• Your goal
The stretch from the line with "Add to Cart (1001, 730)" through the line with "Gifts & Books" in the records below: write it out exactly, and nothing else.

• Given data
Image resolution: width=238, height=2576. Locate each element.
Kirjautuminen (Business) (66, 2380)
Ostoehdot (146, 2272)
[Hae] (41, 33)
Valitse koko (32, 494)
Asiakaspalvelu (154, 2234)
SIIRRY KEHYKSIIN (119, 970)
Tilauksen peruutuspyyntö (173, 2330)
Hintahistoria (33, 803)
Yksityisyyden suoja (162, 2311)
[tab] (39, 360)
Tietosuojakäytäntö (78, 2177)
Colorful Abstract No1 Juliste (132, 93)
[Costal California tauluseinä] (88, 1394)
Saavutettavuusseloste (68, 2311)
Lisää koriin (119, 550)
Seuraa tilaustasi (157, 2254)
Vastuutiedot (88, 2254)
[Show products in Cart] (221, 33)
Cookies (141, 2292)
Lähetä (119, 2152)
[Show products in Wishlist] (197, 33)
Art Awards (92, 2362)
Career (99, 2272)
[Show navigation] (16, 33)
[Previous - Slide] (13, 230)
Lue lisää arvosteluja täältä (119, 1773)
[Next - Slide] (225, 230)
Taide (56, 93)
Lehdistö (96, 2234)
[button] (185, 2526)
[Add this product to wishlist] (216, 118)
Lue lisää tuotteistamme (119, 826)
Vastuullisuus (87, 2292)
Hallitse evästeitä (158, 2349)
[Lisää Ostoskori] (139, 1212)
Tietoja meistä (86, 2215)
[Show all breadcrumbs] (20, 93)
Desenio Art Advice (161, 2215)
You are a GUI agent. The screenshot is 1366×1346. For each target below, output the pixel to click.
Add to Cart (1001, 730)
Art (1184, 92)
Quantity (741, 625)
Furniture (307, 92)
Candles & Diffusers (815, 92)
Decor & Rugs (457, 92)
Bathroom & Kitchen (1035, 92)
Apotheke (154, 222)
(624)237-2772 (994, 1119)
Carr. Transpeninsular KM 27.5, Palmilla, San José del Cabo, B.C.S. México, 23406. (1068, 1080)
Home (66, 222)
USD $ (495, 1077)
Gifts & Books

---

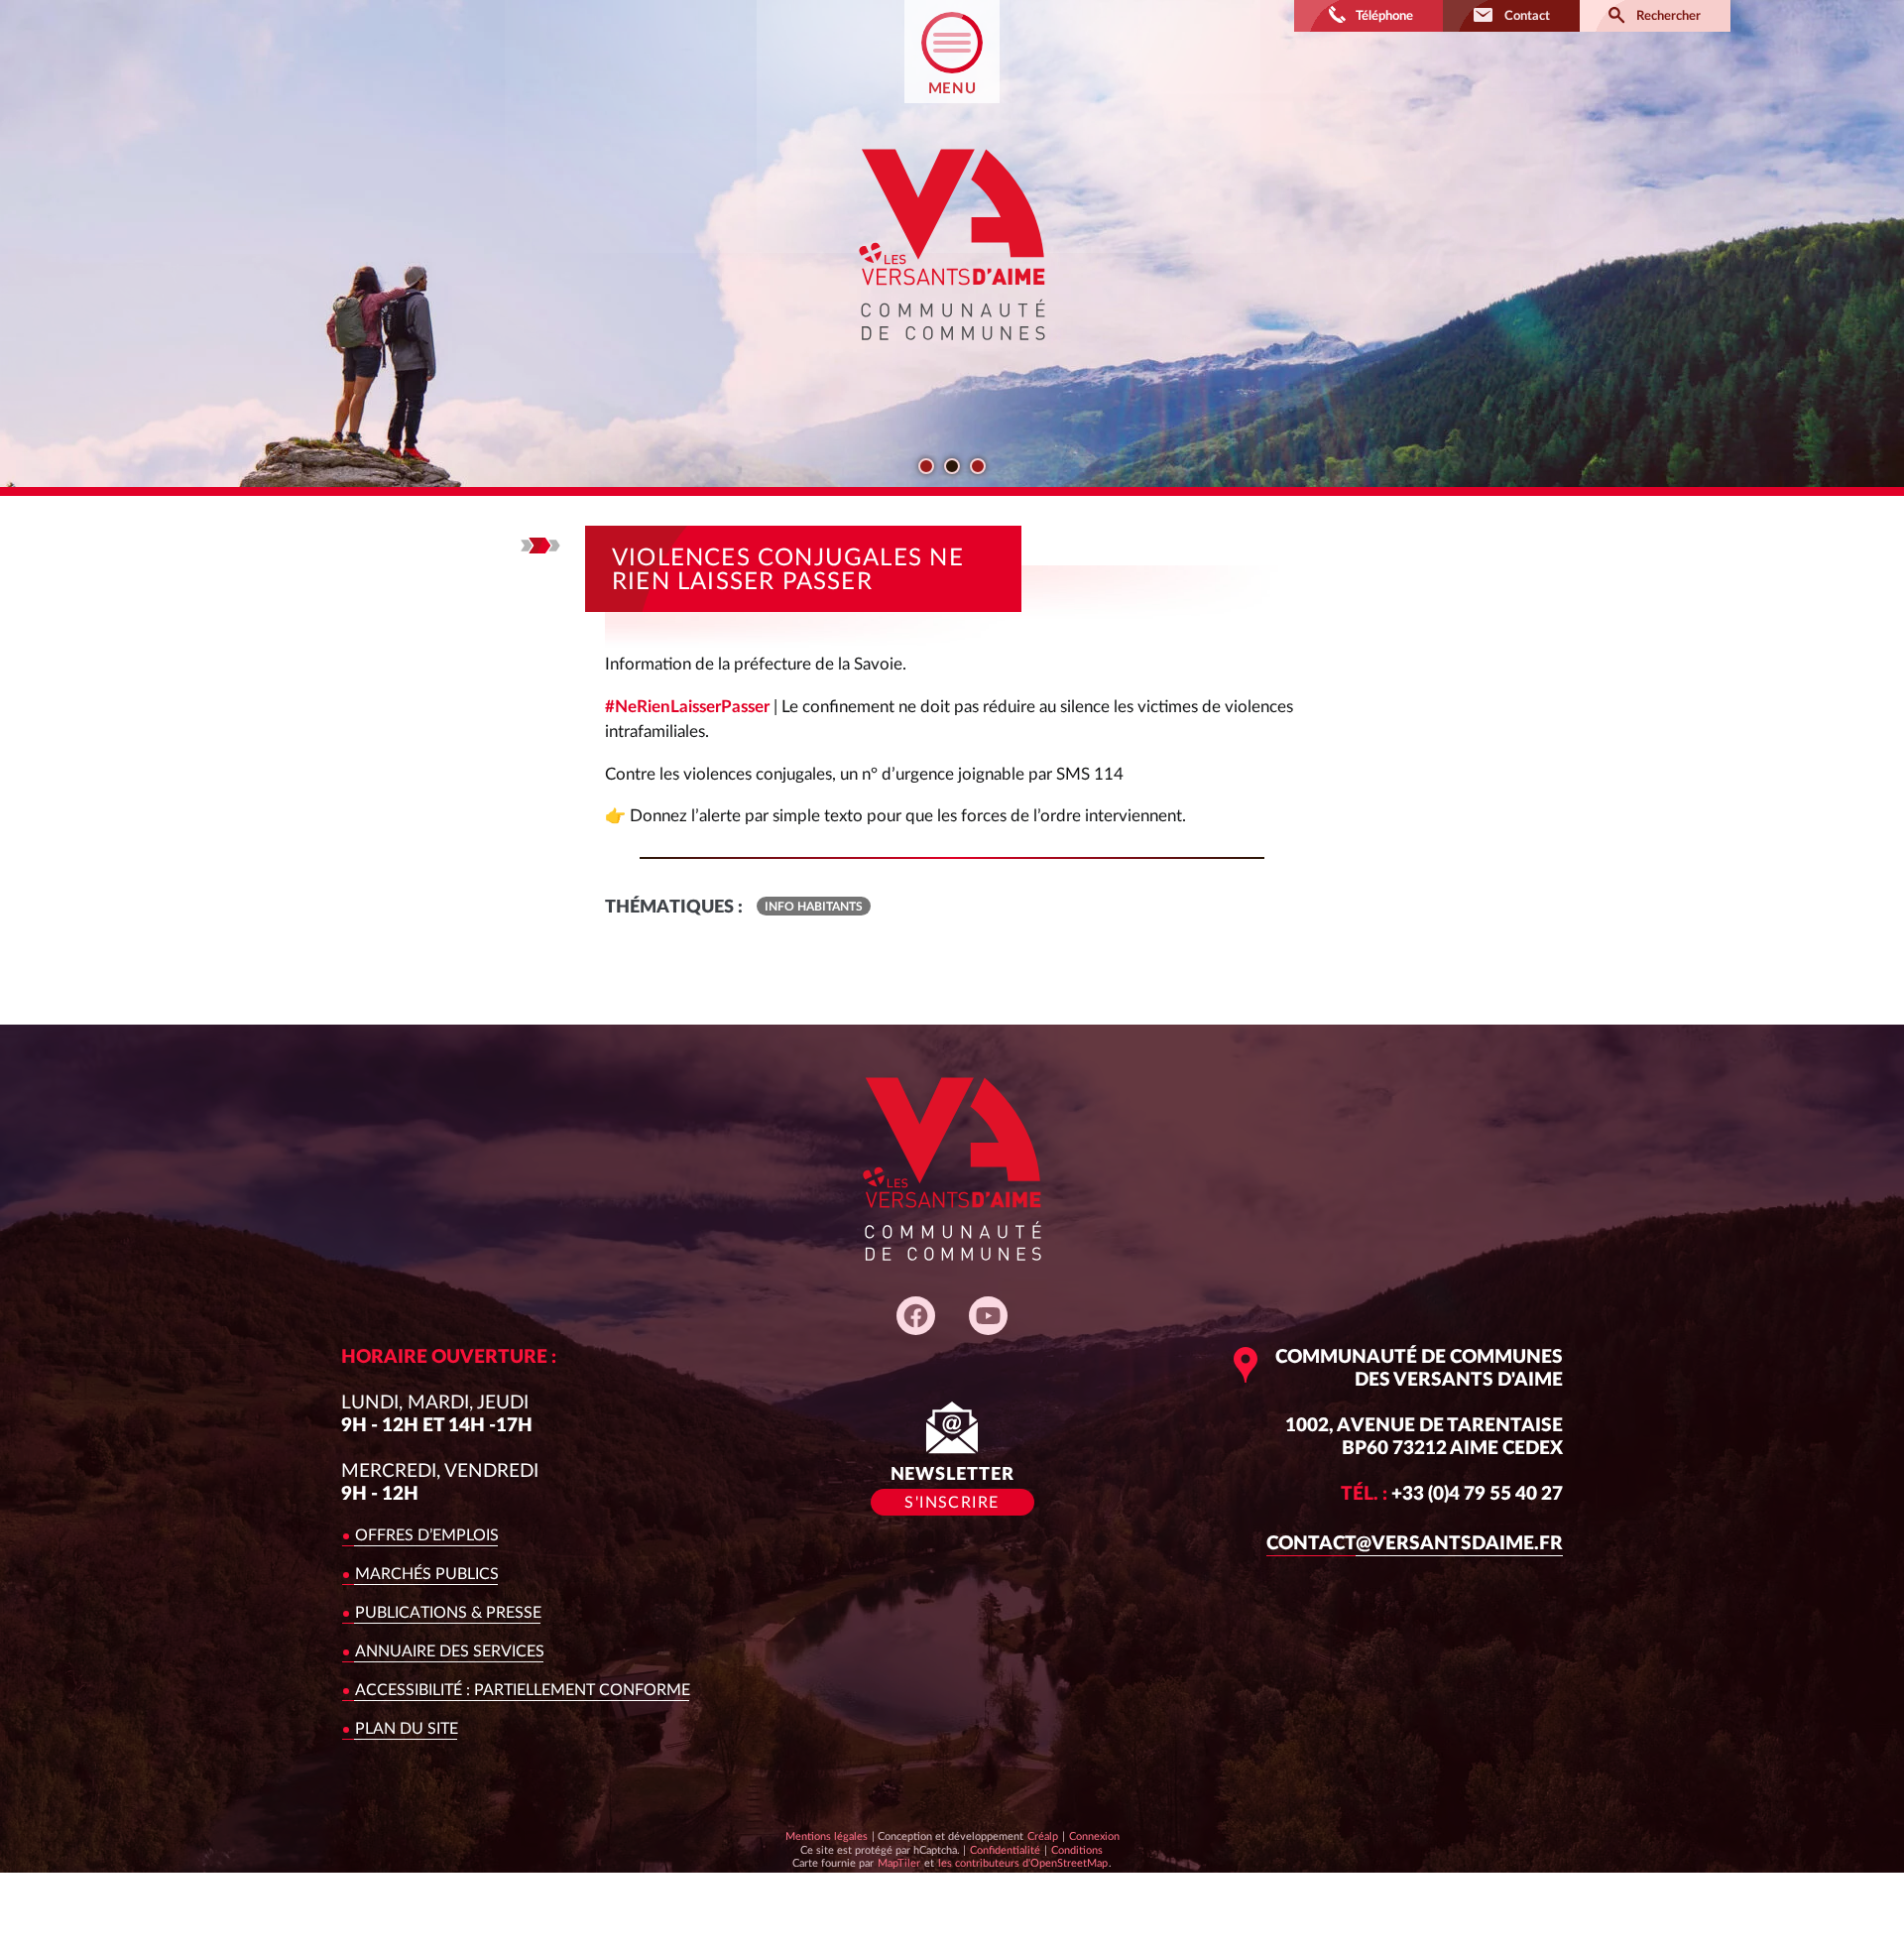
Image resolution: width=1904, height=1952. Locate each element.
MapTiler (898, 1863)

--

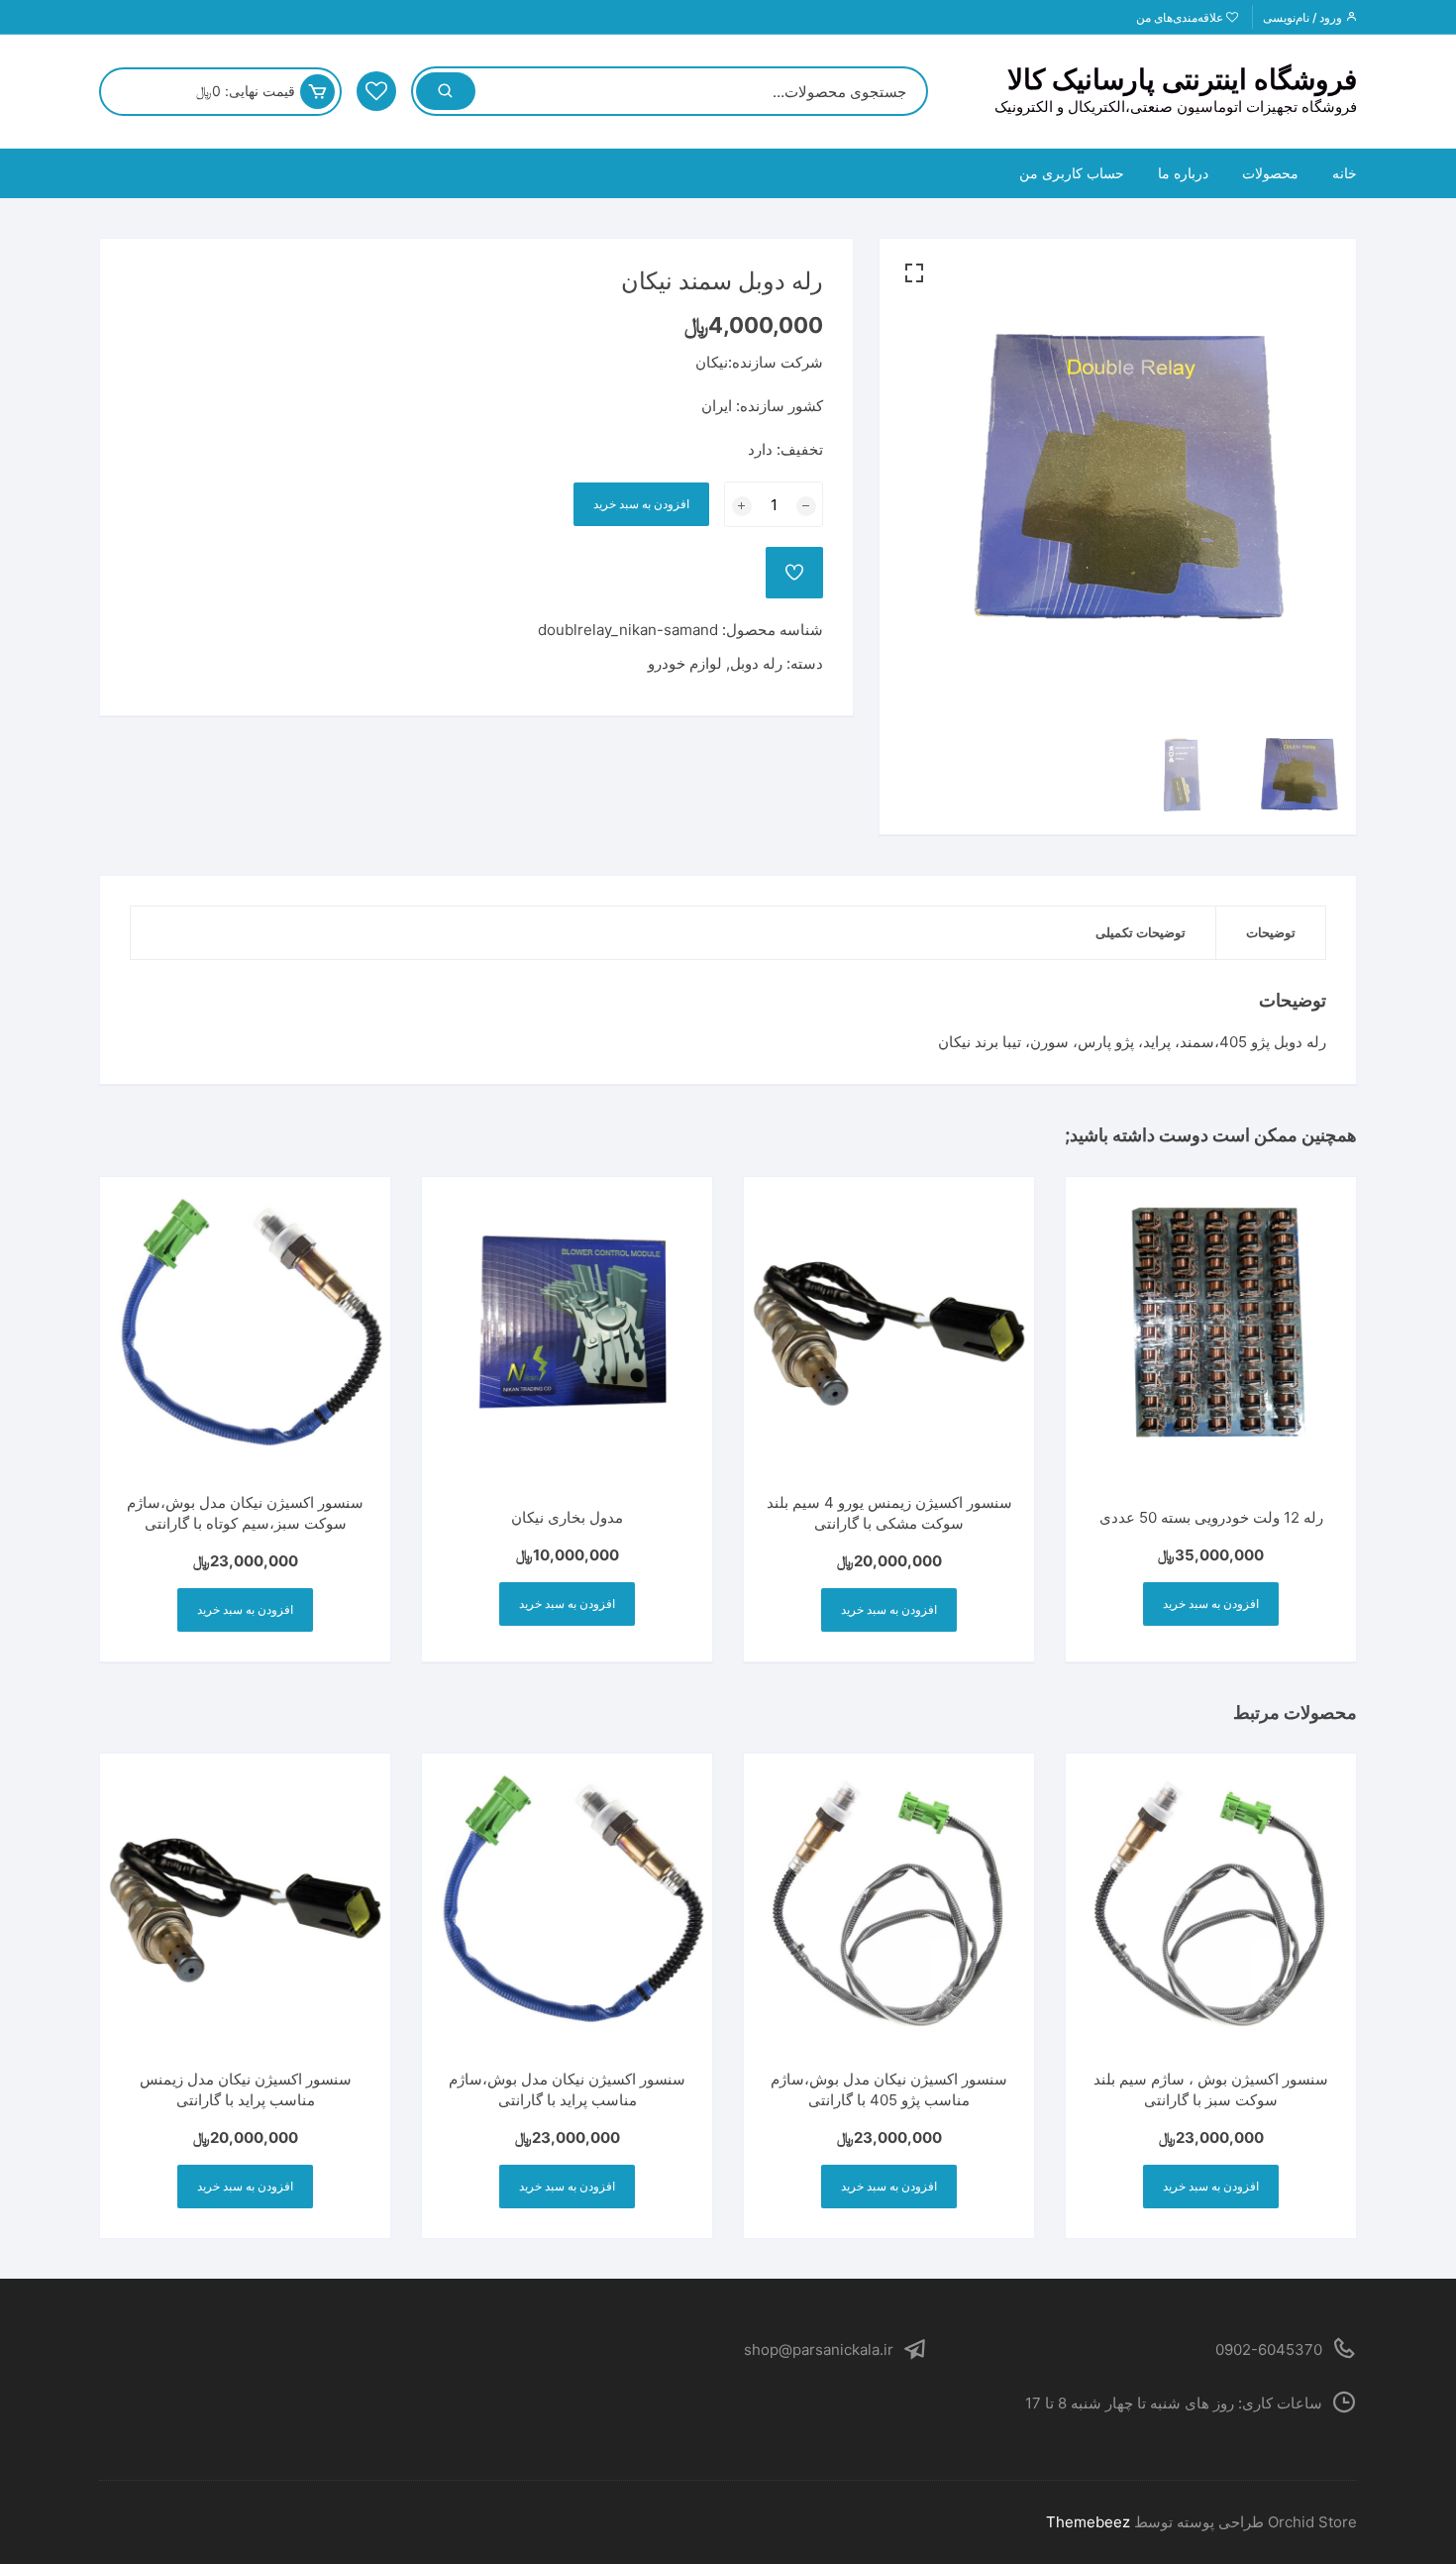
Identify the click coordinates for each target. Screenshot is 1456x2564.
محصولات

• Response below
Add to Cart (1001, 730)
Art (1184, 92)
Quantity (741, 625)
Furniture (307, 92)
Candles & Diffusers (815, 92)
Decor & Rugs (457, 92)
Bathroom & Kitchen (1035, 92)
Apotheke (154, 222)
(624)237-2772 (994, 1119)
Carr. Transpeninsular KM 27.5, Palmilla, San José del Cabo, B.C.S. México, 23406. (1068, 1080)
Home (66, 222)
USD $ (495, 1077)
Gifts & Books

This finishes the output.